Sunday, October 17, 2010

43 Anniversary Sayings

my usual mustard on the current market situation 17:10:10

Hi,
will not stop me at the moment prefer to macro analysis seems currently to be not really relevant to the stock market. (Only so much. Play me grad around with the OECD Leading Indicators and their growth rate looks especially for the euro zone is very unfavorable, but more about it at another time that is again more about the markets.) The only thing currently one is: QE2. So Bernanke's (Helkicopter Ben's) promises Notenpesse after the next Fed meeting on 3 November, again to throw and his helicopter to make ready. The weak labor market data before last Friday did not matter, because they only increased the chance of QE2. Retail sales increased again on Friday, however, the matter was less useful, most Risky assets tended weaker. Ben's speech on Friday in which he practically guaranteed QE2, then could not move too much.
The question now is, well, how much is already priced into the market for the QE2, and what brings a sale of government bonds for the fact-Risky Assets? In the latter, I'm so in the past have often expressed my skepticism. In my opinion, especially as the Fed meeting on 10 August that this can even be very counterproductive and only the purchase of risky assets (eg MBS, corporates, as it makes the Bank of Japan at the moment) is really worth while. That might be an issue but for now, as the credit market is considered healthy. But this one is probably on 3 November see.
to the point, how much is already priced in, I find the positioning in USD interesting. In the "Currency Wars" (actual title of the Economist cover), in which each country tries to devalue its own currency seem that the U.S. currently to keep ahead.

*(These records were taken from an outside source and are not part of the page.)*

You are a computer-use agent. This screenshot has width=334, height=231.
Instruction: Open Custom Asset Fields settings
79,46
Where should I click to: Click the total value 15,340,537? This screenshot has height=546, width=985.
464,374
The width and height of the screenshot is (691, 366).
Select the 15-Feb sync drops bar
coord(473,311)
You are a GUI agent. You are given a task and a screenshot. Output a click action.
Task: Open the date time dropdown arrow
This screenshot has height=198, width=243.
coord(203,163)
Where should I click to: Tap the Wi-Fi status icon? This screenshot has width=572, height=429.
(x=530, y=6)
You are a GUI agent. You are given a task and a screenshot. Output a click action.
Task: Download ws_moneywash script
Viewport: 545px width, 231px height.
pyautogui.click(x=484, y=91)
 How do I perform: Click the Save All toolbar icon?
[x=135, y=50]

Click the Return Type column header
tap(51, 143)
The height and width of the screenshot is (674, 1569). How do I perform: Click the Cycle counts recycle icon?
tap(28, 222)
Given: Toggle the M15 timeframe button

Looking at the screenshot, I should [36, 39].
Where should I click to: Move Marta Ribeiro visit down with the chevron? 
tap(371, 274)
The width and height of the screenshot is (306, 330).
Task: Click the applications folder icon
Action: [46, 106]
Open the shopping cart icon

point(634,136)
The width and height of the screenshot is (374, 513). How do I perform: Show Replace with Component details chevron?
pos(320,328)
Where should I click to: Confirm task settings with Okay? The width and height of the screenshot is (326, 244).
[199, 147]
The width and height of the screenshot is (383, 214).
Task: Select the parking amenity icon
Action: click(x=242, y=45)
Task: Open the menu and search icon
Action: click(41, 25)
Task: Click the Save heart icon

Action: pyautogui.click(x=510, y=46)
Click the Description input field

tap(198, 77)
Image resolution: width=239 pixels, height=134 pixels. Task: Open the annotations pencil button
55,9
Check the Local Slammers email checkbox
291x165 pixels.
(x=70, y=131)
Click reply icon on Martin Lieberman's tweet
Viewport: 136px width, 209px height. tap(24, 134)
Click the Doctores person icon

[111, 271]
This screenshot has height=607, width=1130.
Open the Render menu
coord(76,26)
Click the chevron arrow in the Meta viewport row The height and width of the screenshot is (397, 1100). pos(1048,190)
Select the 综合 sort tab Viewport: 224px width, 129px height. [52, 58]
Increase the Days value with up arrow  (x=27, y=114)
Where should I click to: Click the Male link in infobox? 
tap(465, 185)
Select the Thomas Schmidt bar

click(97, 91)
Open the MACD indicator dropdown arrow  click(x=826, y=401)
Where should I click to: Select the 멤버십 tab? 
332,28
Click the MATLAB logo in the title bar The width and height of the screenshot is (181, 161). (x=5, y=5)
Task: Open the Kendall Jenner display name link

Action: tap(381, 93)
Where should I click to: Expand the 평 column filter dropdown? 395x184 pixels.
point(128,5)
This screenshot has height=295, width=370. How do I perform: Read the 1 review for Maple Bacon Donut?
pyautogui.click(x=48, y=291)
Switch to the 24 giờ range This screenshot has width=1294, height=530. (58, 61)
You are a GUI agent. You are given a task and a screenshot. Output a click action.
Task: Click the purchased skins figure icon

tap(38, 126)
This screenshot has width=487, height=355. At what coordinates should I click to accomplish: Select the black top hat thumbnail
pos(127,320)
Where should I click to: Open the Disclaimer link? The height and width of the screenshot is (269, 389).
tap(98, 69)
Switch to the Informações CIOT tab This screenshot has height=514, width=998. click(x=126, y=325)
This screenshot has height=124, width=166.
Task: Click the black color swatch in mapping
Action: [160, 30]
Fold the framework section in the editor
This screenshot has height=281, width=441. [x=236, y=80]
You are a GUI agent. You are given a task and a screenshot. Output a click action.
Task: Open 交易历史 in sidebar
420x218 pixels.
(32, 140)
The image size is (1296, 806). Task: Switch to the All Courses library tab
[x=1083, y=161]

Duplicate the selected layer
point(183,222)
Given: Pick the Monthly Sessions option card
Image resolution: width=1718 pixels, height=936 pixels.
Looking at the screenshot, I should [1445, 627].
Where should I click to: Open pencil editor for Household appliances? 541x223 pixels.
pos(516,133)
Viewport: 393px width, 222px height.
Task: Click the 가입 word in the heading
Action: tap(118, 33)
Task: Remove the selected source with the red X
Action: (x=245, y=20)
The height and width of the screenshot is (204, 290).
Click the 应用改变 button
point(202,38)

QE2 is expected thanks to the USD, despite the crisis in the euro zone a lot of pressure, much to the delight of the United States. However, the position thus risen to an extreme level. CFTC figures for the positioning of non-commercials (Mainly hedge funds) in the major foreign currency futures (blue line):

After the record-USD Long position led in June to a turning point, we are now within a few months back in an extreme situation at the other end so short were the non-commercials the USD has never! Since the correlation between the USD and the Risky Assets is still massively negative, would be a negative turning point for equities, commodities, etc.
principle is the seasonal end of the year but clearly bearish USD:
http://www.seasonalcharts.de / classic_usdindex.html

In the case of extreme positions like last year Turn but they are also used to be. Last year, some already in early December.
interesting recent developments in the main carry trade and a measure of risk tolerance, the AUD / USD. Which is like 2008 just before the skip the parity to the USD (red line). That would be the first time since the early 80s (and the end of the last great commodities bull market), that 1 Australian dollar would be worth more than U.S. $ 1.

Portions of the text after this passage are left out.